* [EXERCISE DESCRIPTION] In the piece "With But a Single Thought," which word was the writer told is very rare and peculiar?

* [DOCUMENT EXCERPT]
•••
With But a Single Thought

And speaking of self-fulfilling prophecies…We were speaking of them the other day in High Tension and ever since I keep bumping into them. You know how that goes, when you mention something or learn a new word and immediately afterward it’s everywhere. It’s been happening to me with that word ‘quotidian’ which I was told is a very rare, peculiar word – I keep hearing and reading it. It doesn’t seem to be all that rare. And self-fulfilling prophecy is everywhere too. There was that Robert Frank article in the NY Times a few days ago (which unfortunately has now gone into the archive and which the link generator never generated a link for, so I can’t quote from it), pointing out that first-year economics students are substantially more likely to believe that people (including economics students) are self-interested than non-economics students are. Actually ‘non-economics students’ is a hand-wave, because I don’t remember who the comparison group was. Than Xs are, it should have said. At any rate, the article was interesting, and persuasive. Many economists do seem to think that way, which makes their writing often a combination of the revelatory and the absurd. One minute one is thinking ‘Oh of course, that’s how that works,’ and the next one is thinking ‘Oh come on, that’s just not the only thing that motivates everyone!’ I’ve had that reaction in reading Frank himself, in fact. The Winner-Take-All Society and Luxury Fever. They’re very explanatory and stimulating, but they also keep leaving out huge aspects of the question, by assuming that everyone wants ‘success’ in the sense of Mo Money. But people want other things too, and sometimes even instead.

And Todd Gitlin talks about it in his Mother Jones article on David Horowitz’s campaign to get state legislatures to bean-count university faculties and their reading lists.
•••
* [EXTRACTED RECORDS]
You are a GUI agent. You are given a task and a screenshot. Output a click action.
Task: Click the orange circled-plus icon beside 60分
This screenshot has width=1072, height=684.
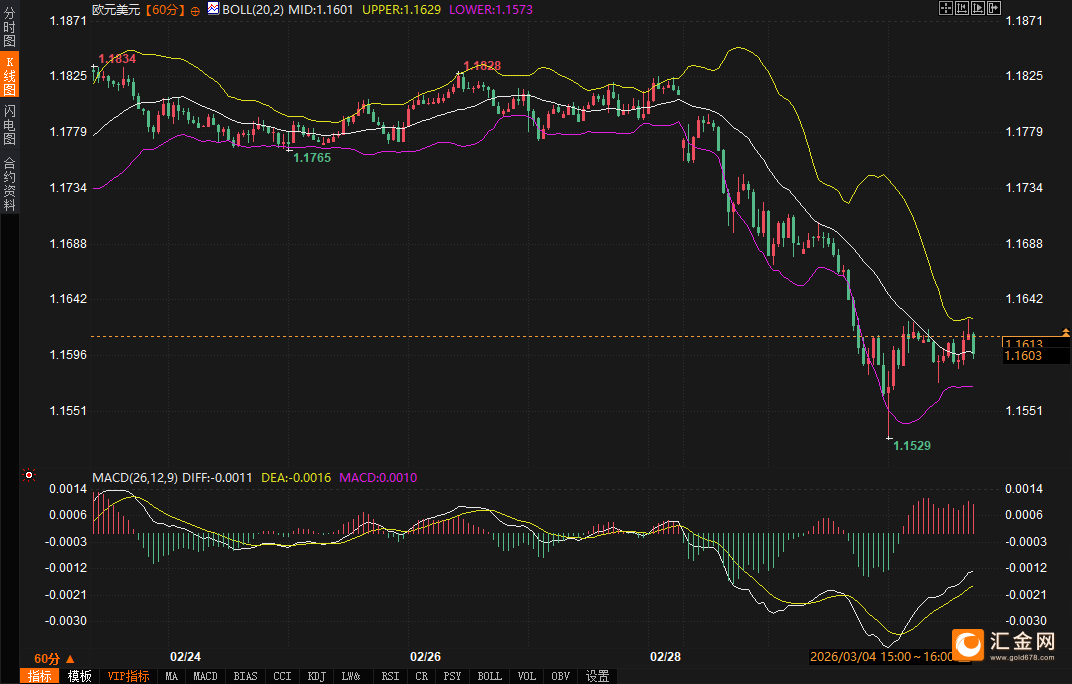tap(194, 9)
•••
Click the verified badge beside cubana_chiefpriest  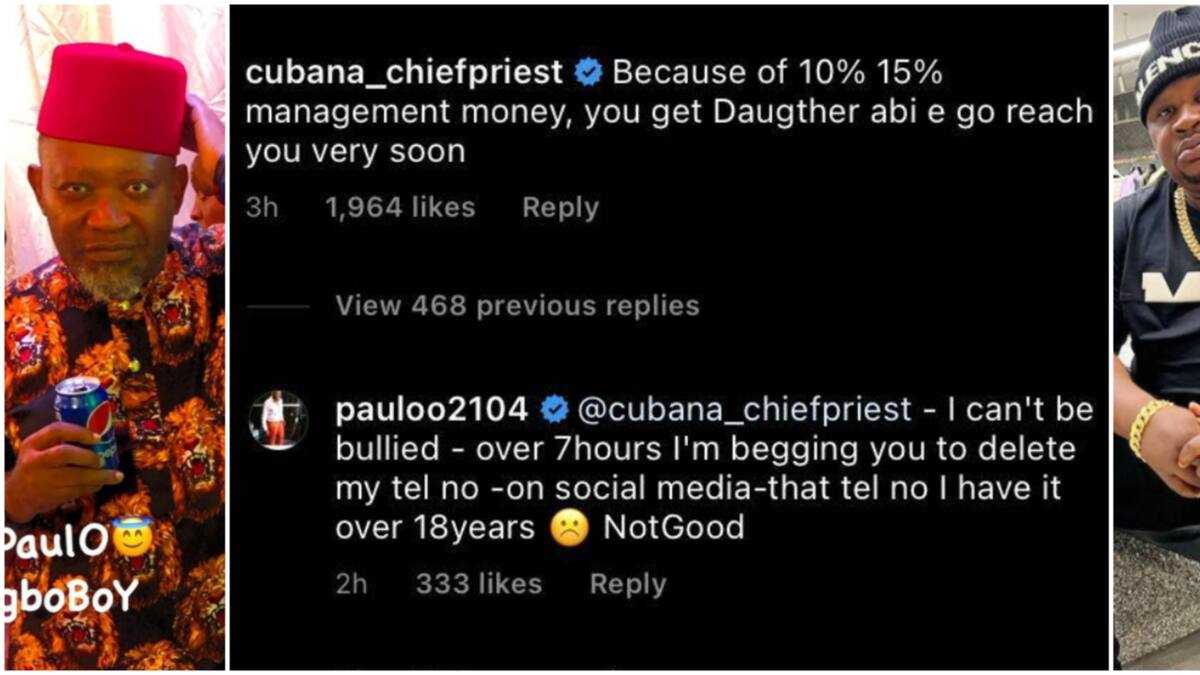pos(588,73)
•••
* [THE COMPLETED TASK] 'Quotidian.'